1\. The Android kernel is essentially a fork of the Linux kernel with a bunch
of non-upstream features and non-upstreamable crapware drivers written by the
phone/tablet vendors. By and large mainstream Linux distros are only happy to
ship upstream kernels. This means you'd need to run a hybrid distro userspace
+ Android kernel, which sucks because of missing kernel features, lack of
integration with distro packaging, and lack of security updates for the kernel
(unless you apply them by hand each time yourself).

2\. Mainstream Linux desktops suck without a mouse and don't have any
multitouch features -- despite groups like GNOME fetishizing iOS, they haven't
"got" what makes it good nor provided a competent replacement. Also the form-
factor of a phone or tablet is quite different from a laptop or desktop and so
requires somewhat special GUI software - single app at a time, on screen
keyboard, larger text, page-sized forms without decorations and so on.
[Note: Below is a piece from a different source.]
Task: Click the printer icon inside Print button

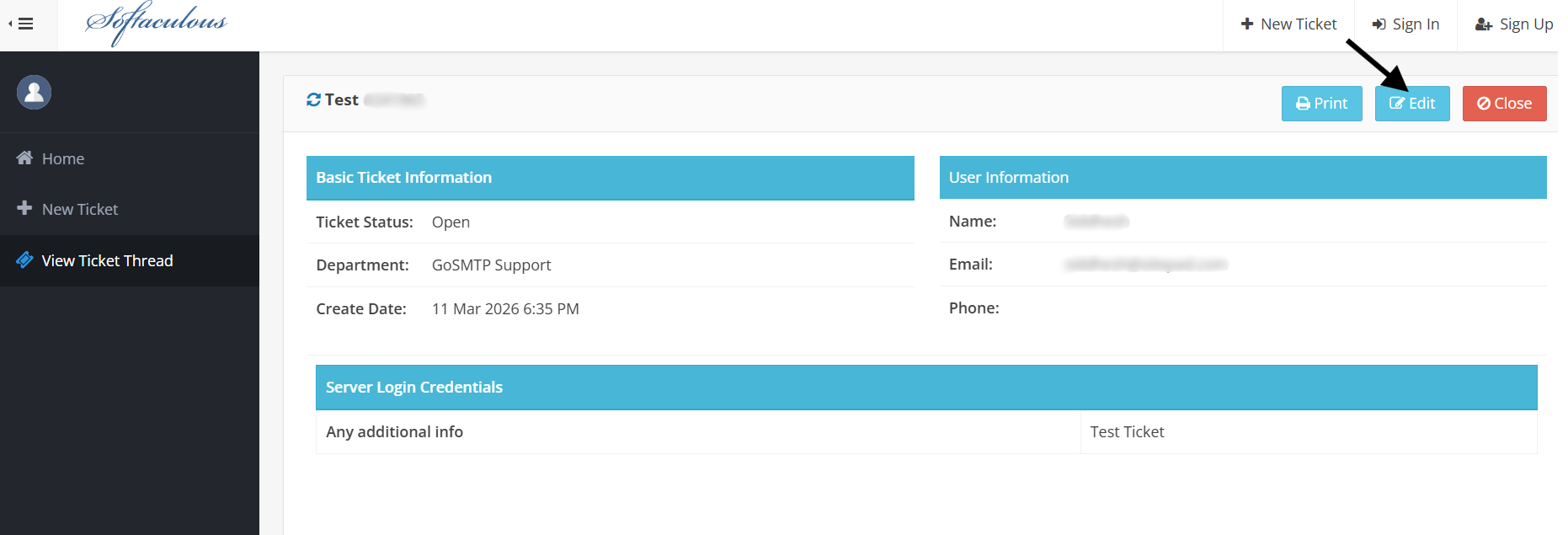Action: [1304, 103]
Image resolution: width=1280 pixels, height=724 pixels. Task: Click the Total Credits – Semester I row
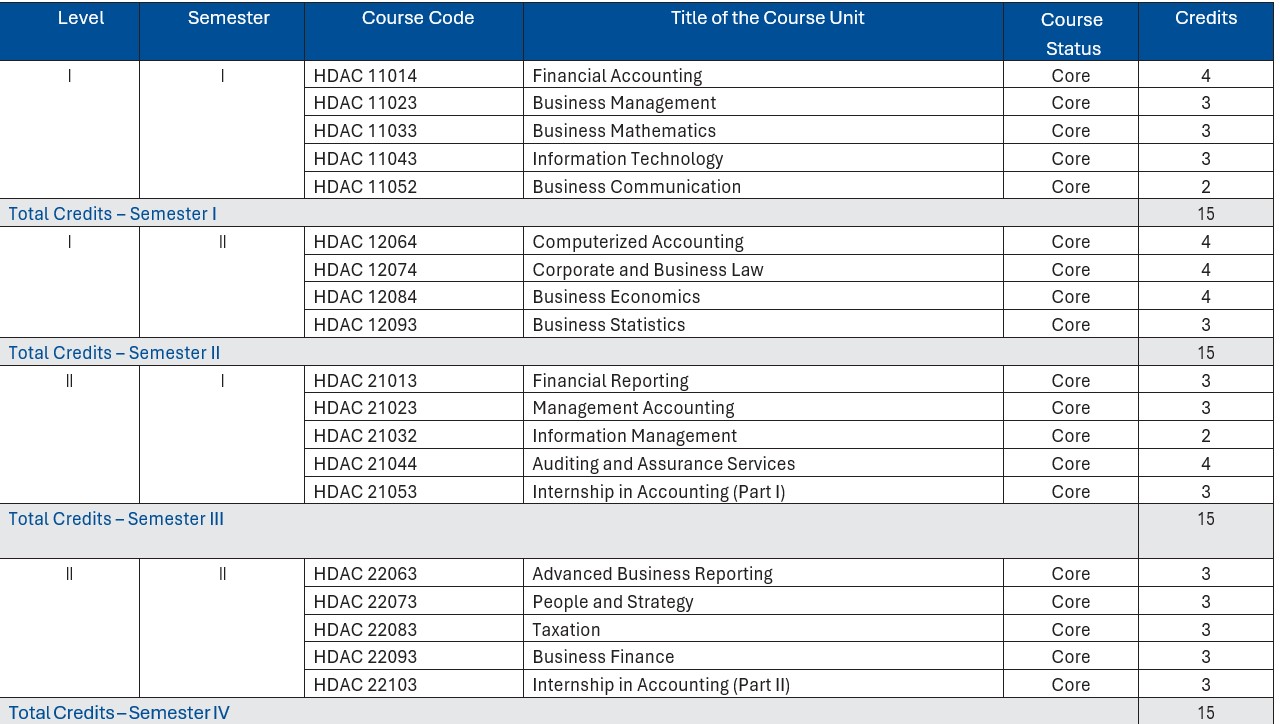coord(113,214)

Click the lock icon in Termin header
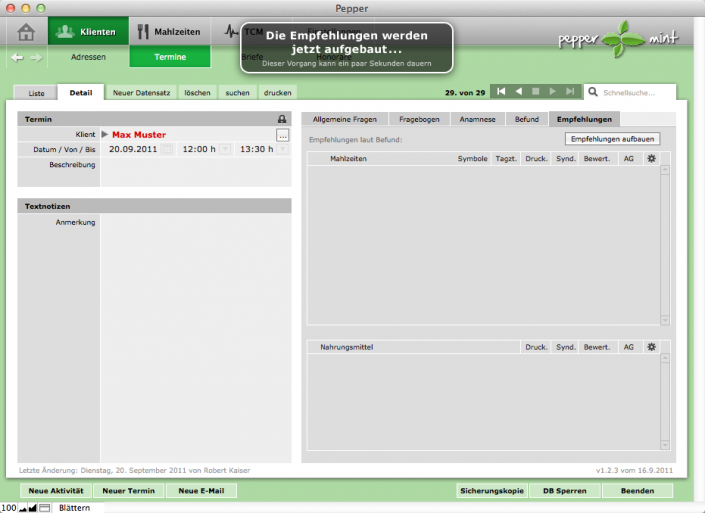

Anyway, you can look at Ubuntu Phone as a good place to start.

------
boardmad
been watching the progress towards higher and higher powered mobile devices
and I can see a point if someone decides to do it when your compute and
'emergency screen' is your mobile device and you get to home/office and dock
to your keyboard/mouse/screen setup and you are away.

------
milge
I've actually done this in the past on my Nexus 7. It's really not too bad.
There's a few things to get used to as mentioned in the article. With the rise
of online IDEs, cloud technologies, and a remote desktop app, I can actually
do all of my work on an Android tablet.

------
jdonaldson
I'm really surprised that we haven't seen more phone + car integrations. I
realize CarPlay is on a few models, but you'd think it would be all over the
place by now.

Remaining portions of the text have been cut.